Cass. Civ., sez. III, ord. del 22.04.2024, n. 10787                              

Con la pronuncia in esame, in adesione al principio di diritto enunciato con le pronunce nn. 6443/2023 e 18056/2019, la Cassazione ha precisato che il danno psichico va considerato quale autonomo danno biologico.

Nella specie, il danneggiato conveniva in giudizio la struttura sanitaria, il medico chirurgo e il medico anestetista al fine di sentirli condannare al risarcimento dei danni subiti a seguito dell’intervento di artroscopia del menisco destro, sostenendo che la lesione al nervo femorale e al tendine rotuleo destro fossero riconducibili al negligente operato dei medici convenuti.

In primo grado, il Tribunale di Bologna accoglieva le domande attoree condannando le parti convenute, in solido, al risarcimento dei danni quantificati in euro 600.000,00, a titolo di danno non patrimoniale ed euro 28.258,23 a titolo di danno patrimoniale, di cui 7.258,23 per le spese mediche sostenute e i restati 21.000,00 per le spese da sostenere in futuro.

La Corte d’Appello di Bologna, accogliendo parzialmente l’impugnazione principale della struttura sanitaria, riformava la sentenza ritenendo sussistenza la sola responsabilità del medico anestesista nella causazione dei danni patiti dal paziente e condannando la struttura ai sensi dell’art.1228 c.c.

Per l’effetto, la Corte territoriale rideterminava la somma dovuta a titolo di danno non patrimoniale, quantificandola nel diverso e minor importo complessivo di euro 95.490,00, in ragione del fatto che dalla seconda CTU espletata risultava un danno permanente del 18% e non del 60%, come precedentemente accertato.

Tra le componenti di danno biologico venivano riconosciute l’invalidità temporanea, l’invalidità permanente e la personalizzazione del danno nella misura del 25% in ragione dello “stato psicopatologico” (“disturbo di adattamento con umore depresso di tipo cronico“) conseguente alle lesioni derivate dall’intervento chirurgico.

Il danneggiato ricorreva per la cassazione della sentenza, affidando le sorti dell’impugnazione a dieci motivi di ricorso.

Il ricorrente censurava, tra l’altro, la sentenza per aver la Corte territoriale erroneamente ritenuto che il danno psichico dovesse liquidarsi in termini di personalizzazione del danno biologico. Sul punto il danneggiato rilevava che il danno psichico deve considerarsi un’autonoma categoria di danno, potendo lo stesso discendere tanto da danni fisici quanto da danni psicopatologici e, conseguentemente, doveva essere accertato e liquidato in via autonoma.

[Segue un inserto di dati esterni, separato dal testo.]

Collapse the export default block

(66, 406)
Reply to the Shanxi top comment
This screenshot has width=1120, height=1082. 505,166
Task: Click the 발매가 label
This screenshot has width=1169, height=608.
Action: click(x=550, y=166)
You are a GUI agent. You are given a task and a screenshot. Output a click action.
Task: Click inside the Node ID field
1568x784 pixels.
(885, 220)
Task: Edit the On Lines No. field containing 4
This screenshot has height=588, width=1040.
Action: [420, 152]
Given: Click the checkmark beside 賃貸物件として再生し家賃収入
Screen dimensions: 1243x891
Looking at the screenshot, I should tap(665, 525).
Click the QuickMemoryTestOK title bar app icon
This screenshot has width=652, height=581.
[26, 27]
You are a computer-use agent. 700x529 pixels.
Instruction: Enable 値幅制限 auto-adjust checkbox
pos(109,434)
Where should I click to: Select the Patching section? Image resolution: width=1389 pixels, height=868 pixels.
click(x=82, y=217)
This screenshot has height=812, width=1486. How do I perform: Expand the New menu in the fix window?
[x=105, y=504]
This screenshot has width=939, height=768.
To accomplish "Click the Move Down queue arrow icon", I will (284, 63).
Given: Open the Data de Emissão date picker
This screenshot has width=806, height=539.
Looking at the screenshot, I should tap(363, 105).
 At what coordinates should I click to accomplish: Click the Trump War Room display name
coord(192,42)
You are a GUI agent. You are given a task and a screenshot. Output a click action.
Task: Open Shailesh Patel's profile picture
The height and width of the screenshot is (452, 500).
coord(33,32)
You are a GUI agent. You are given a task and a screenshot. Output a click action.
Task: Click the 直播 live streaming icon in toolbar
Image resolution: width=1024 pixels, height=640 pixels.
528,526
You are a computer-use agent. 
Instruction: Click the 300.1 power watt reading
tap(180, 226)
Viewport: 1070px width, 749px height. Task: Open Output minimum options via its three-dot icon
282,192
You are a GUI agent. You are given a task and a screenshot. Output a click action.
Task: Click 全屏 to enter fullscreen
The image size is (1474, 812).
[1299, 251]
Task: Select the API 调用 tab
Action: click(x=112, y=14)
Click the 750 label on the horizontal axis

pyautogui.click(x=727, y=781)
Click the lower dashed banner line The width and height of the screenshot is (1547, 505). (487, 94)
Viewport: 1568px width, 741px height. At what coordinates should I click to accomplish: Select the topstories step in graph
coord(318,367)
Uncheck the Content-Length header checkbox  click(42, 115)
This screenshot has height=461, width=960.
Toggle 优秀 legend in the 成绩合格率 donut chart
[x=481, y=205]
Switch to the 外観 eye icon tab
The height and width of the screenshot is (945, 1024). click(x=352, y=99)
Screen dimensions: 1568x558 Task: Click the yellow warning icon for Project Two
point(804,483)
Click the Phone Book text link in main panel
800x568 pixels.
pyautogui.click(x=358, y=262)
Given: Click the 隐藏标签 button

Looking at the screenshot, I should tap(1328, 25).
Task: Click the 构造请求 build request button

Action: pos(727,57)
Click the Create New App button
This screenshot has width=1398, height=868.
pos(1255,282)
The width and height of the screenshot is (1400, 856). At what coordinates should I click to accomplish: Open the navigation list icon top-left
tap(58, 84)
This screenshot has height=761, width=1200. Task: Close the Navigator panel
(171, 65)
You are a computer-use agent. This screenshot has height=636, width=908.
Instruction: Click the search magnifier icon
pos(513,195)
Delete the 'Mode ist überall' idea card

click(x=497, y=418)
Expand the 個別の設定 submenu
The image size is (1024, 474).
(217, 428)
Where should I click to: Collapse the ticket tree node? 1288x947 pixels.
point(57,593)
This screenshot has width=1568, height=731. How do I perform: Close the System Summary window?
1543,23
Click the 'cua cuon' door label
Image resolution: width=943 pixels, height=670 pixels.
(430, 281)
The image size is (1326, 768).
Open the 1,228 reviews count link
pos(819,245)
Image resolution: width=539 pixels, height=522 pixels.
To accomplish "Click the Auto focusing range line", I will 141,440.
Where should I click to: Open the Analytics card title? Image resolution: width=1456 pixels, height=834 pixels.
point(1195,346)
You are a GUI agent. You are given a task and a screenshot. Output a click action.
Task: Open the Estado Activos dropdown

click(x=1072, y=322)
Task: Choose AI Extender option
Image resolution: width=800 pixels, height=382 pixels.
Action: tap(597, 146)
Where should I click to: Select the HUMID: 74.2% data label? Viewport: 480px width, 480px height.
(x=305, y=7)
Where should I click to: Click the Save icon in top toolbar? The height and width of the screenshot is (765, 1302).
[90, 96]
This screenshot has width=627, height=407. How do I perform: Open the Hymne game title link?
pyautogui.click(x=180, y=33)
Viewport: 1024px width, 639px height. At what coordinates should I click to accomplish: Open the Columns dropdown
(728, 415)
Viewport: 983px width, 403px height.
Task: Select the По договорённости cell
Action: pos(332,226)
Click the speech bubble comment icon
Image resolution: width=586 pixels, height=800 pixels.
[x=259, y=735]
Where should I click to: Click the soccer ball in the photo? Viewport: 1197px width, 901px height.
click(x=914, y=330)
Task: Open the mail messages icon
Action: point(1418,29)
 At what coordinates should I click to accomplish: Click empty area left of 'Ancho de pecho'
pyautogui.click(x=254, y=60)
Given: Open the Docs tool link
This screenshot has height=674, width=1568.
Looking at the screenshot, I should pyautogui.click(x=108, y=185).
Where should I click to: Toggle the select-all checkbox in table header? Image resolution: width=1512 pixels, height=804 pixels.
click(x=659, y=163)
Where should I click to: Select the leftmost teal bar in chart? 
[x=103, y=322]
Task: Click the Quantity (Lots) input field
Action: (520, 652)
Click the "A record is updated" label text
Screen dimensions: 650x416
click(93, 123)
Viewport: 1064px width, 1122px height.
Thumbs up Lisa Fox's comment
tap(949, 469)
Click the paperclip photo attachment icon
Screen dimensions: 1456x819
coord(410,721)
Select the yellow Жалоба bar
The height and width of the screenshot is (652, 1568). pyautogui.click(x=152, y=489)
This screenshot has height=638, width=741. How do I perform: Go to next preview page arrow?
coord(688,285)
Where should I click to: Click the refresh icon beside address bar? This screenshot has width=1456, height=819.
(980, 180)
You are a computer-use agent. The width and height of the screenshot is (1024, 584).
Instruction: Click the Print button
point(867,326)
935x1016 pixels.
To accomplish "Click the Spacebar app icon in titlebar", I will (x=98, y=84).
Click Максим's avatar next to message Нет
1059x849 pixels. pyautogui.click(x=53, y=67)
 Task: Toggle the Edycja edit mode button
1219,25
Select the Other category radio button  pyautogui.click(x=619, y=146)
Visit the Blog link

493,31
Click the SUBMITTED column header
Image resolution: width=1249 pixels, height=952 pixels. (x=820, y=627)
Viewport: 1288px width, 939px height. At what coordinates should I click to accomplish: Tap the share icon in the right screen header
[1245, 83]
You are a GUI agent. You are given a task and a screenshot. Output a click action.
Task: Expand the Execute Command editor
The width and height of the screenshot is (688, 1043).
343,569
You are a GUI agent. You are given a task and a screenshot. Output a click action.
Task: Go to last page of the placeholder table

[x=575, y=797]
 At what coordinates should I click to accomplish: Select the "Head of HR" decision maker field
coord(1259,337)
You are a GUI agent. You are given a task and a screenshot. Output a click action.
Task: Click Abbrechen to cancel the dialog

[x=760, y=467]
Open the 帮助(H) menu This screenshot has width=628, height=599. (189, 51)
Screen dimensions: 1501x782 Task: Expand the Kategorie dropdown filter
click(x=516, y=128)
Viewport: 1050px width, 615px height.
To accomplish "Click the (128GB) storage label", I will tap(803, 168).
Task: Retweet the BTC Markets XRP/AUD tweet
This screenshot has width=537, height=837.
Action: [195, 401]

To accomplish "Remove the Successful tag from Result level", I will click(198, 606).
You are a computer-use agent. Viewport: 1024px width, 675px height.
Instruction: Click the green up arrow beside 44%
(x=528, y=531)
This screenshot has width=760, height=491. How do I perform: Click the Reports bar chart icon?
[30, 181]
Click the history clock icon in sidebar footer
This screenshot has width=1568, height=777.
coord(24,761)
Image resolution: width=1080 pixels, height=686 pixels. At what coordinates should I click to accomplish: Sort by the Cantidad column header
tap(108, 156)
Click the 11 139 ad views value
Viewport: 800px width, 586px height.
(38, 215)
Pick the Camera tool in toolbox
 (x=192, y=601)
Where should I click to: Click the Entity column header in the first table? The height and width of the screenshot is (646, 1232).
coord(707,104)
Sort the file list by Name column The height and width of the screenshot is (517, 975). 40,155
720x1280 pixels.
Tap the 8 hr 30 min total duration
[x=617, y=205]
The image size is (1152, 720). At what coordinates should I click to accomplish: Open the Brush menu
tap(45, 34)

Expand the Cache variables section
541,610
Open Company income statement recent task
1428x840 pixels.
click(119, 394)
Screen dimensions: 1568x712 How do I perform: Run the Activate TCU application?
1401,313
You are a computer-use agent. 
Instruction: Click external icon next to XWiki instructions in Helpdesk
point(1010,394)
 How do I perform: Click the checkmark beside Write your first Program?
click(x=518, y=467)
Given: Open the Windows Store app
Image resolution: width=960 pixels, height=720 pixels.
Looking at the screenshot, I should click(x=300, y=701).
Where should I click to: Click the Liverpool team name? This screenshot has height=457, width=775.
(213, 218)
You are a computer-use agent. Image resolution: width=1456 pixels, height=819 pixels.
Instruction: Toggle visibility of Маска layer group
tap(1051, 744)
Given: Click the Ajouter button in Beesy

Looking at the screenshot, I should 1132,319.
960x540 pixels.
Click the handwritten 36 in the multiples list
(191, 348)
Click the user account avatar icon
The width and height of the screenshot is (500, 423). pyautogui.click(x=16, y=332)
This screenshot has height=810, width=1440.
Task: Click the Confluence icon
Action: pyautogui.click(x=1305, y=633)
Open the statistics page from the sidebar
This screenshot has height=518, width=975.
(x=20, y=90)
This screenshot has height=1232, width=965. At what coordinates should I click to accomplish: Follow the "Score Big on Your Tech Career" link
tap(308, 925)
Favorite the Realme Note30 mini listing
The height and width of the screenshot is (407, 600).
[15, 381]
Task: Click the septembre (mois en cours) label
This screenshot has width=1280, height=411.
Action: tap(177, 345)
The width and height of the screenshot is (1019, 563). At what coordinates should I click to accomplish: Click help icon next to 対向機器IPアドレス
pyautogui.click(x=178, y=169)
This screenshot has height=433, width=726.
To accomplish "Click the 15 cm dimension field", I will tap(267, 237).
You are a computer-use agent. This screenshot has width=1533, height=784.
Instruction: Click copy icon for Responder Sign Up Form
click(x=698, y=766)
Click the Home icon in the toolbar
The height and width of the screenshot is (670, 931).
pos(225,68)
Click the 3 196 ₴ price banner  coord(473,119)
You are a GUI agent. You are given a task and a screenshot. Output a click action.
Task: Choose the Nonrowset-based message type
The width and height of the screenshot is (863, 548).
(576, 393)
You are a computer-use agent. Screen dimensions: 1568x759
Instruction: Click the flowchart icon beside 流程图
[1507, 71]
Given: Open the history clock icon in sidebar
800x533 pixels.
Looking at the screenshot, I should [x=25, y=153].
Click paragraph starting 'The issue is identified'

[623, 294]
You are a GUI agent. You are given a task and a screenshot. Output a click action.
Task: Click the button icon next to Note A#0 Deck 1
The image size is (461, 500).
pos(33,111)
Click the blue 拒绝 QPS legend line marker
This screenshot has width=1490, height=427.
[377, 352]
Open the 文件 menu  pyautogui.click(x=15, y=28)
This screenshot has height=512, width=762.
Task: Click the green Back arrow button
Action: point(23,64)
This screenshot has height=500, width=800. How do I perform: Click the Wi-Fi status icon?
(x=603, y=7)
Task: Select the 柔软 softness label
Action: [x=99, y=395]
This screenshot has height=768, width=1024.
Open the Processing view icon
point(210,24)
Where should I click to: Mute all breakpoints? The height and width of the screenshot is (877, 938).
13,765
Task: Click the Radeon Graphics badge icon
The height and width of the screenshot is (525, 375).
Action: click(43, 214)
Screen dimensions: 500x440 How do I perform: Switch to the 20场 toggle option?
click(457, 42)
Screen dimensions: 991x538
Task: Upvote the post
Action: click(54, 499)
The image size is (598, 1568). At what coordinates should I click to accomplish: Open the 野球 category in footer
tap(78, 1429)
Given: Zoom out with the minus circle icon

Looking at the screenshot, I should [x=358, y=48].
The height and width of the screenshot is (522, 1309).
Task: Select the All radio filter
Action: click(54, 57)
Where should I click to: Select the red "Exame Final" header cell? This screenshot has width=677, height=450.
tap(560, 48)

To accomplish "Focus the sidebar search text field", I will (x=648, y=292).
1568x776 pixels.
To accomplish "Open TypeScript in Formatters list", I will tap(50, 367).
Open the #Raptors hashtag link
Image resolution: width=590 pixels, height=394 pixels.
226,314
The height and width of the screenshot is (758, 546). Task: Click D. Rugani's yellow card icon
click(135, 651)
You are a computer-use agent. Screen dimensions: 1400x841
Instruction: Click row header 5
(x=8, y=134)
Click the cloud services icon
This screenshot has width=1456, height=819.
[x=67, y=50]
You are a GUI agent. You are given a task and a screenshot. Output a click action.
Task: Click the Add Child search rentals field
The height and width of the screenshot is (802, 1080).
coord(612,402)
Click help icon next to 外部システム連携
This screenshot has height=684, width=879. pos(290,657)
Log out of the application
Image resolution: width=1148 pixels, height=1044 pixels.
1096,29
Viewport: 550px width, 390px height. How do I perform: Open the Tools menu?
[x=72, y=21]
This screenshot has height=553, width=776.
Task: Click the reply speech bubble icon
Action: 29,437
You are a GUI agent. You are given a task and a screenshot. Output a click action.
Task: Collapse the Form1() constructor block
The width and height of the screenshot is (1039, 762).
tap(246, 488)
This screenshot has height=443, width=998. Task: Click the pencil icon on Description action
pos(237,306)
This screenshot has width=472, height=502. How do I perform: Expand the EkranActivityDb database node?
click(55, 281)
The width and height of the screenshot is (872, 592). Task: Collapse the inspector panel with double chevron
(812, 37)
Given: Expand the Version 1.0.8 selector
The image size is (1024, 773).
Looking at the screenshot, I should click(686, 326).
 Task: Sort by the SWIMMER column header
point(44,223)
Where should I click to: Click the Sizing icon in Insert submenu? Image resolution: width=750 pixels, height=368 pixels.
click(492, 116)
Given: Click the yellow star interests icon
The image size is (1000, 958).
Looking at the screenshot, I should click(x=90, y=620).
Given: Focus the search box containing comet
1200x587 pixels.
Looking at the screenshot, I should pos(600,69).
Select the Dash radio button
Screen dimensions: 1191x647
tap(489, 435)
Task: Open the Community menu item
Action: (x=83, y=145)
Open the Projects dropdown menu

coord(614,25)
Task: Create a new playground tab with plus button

La Suprema Corte, ritenuto fondato il motivo di gravame, richiamando il recente orientamento giurisprudenziale, ha precisato che, nel caso in cui la sofferenza soggettiva sia conseguente ad un determinato evento della vita e degeneri al punto tale da assumere una configurazione medicalmente accertabile alla stregua di una vera e propria lesione della propria integrità psicologica, la stessa deve considerarsi in termini di vero e proprio danno biologico e, quindi, deve essere medicalmente accertata come conseguenza di una lesione psicologica idonea ad esplicare un’incidenza negativa sulle attività quotidiane e sugli aspetti dinamico-relazionali della vita del danneggiato (Cass. n. 6443/2023; Cass. n. 18056/2019).

Invero, nel caso di specie, gli Ermellini hanno ritenuto che la situazione psicologica del danneggiato, avendo trasceso il piano della sofferenza soggettiva tanto da riversarsi in una condizione psicologica di tipo patologico, andasse valutata in termini di danno alla salute autonomo, con ciò non potendo essere ricondotta nell’alveo della personalizzazione del danno biologico.

Su tale presupposto, la Cassazione ha cassato la sentenza con rinvio, indicando al giudice di secondo grado che, al fine di rideterminare il danno effettivamente patito dal paziente, il danno biologico deve essere considerato come unitario, per cui la valutazione medico-legale delle singole menomazioni, che determinano un peggioramento globale della salute, deve essere complessiva (Cass. n. 8286/1996; Cass. n. 18328/2019).

In conclusione, nel caso in cui la sofferenza soggettiva conseguente ad una lesione sia stata tale da determinare un vero e proprio danno alla salute psicofisica del paziente, secondo la Corte si è in presenza di lesioni monocrone coesistenti, cioè di lesioni plurime riguardanti organi e funzioni diverse derivate da un medesimo evento dannoso. Pertanto, il danno psichico deve essere accertato e liquidato come autonoma voce di danno. Conseguentemente, non potrà addivenirsi ad una mera sommatoria algebrica delle percentuali di invalidità previste per il singolo organo o apparato, ma si dovrà procedere ad un apprezzamento funzionale e complessivo delle singole invalidità.